• [SHORT PROBLEM] Reproduce each of the records below word for word, without changing anything.
----
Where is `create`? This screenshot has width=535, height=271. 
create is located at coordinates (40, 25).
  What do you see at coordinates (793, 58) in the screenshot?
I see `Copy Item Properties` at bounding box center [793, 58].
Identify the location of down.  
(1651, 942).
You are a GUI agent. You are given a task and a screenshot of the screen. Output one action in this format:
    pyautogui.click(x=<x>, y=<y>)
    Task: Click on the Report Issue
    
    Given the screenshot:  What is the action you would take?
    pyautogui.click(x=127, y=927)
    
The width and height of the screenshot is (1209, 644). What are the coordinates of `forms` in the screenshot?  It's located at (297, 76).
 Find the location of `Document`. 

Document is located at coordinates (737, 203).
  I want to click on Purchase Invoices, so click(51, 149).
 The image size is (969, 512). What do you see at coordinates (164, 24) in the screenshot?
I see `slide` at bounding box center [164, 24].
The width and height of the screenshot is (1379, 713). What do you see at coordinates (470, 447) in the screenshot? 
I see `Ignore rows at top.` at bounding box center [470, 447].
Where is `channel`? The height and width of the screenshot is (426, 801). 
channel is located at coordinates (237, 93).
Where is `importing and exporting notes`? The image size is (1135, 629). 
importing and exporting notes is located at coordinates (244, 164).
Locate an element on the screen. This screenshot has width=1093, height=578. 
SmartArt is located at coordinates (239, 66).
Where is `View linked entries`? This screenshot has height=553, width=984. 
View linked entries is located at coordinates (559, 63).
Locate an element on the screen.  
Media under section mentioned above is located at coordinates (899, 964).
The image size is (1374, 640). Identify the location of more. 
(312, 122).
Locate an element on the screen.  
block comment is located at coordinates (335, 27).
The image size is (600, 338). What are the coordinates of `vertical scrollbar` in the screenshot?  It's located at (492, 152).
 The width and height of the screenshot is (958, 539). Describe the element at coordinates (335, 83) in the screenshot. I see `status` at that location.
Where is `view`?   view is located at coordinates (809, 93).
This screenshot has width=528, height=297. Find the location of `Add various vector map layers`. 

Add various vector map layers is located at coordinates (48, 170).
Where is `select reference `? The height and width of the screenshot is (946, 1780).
----
• [EXERCISE OUTPUT]
Where is `create`? This screenshot has width=535, height=271. 
create is located at coordinates (40, 25).
  What do you see at coordinates (793, 58) in the screenshot?
I see `Copy Item Properties` at bounding box center [793, 58].
Identify the location of down.  
(1651, 942).
You are a GUI agent. You are given a task and a screenshot of the screen. Output one action in this format:
    pyautogui.click(x=<x>, y=<y>)
    Task: Click on the Report Issue
    
    Given the screenshot:  What is the action you would take?
    pyautogui.click(x=127, y=927)
    
The width and height of the screenshot is (1209, 644). What are the coordinates of `forms` in the screenshot?  It's located at (297, 76).
 Find the location of `Document`. 

Document is located at coordinates (737, 203).
  I want to click on Purchase Invoices, so click(51, 149).
 The image size is (969, 512). What do you see at coordinates (164, 24) in the screenshot?
I see `slide` at bounding box center [164, 24].
The width and height of the screenshot is (1379, 713). What do you see at coordinates (470, 447) in the screenshot? 
I see `Ignore rows at top.` at bounding box center [470, 447].
Where is `channel`? The height and width of the screenshot is (426, 801). 
channel is located at coordinates (237, 93).
Where is `importing and exporting notes`? The image size is (1135, 629). 
importing and exporting notes is located at coordinates (244, 164).
Locate an element on the screen. This screenshot has width=1093, height=578. 
SmartArt is located at coordinates (239, 66).
Where is `View linked entries`? This screenshot has height=553, width=984. 
View linked entries is located at coordinates (559, 63).
Locate an element on the screen.  
Media under section mentioned above is located at coordinates (899, 964).
The image size is (1374, 640). Identify the location of more. 
(312, 122).
Locate an element on the screen.  
block comment is located at coordinates (335, 27).
The image size is (600, 338). What are the coordinates of `vertical scrollbar` in the screenshot?  It's located at (492, 152).
 The width and height of the screenshot is (958, 539). Describe the element at coordinates (335, 83) in the screenshot. I see `status` at that location.
Where is `view`?   view is located at coordinates (809, 93).
This screenshot has width=528, height=297. Find the location of `Add various vector map layers`. 

Add various vector map layers is located at coordinates (48, 170).
Where is `select reference `? The height and width of the screenshot is (946, 1780).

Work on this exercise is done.